FTP Crawler

The Case

A client was receiving productions on a frequent, yet erratic basis. The productions were being uploaded to a shared FTP, but there was no notification or alert of new data being added, and no real organizational standard for adding data, and duplicative data was often uploaded. These documents needed to be transferred to our data center, processed, and loaded into our review platform as they were added to the FTP.

The Solution

This was a problem that needed multiple solutions. First, we needed to know when data were being added. For this, we settled on a once-a-day check of the FTP site. Because we were running this check on a schedule, the frequency could be as often as required (every minute if we needed it to be that frequent).

The next issue was duplication of data on our end. Simply downloading the entire contents of the FTP every night would be overkill, and downloading and comparing locally would be a waste of time and bandwidth. So, each download job added to a file manifest. If a file was already in the manifest (meaning it had already been processed and made available for review), it was skipped. If it was new, it was downloaded.
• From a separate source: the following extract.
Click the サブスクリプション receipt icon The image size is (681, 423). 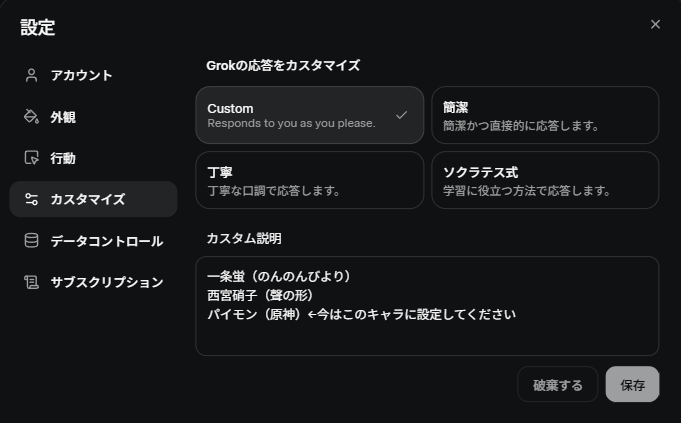31,282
Each time files were downloaded to our repository, a ticket was created in our ticketing system and stakeholders were notified, including the client and our in-house processing team. The ticket included the manifest of what was downloaded for easy reference to what files would be available for review next.

After download, it was a question of quickly processing, imaging, OCRing, and indexing the new data. By using templates and further automation, we were able to make this nightly process very fast, repeatable, and defensible by preserving logs, manifests, and all original source data.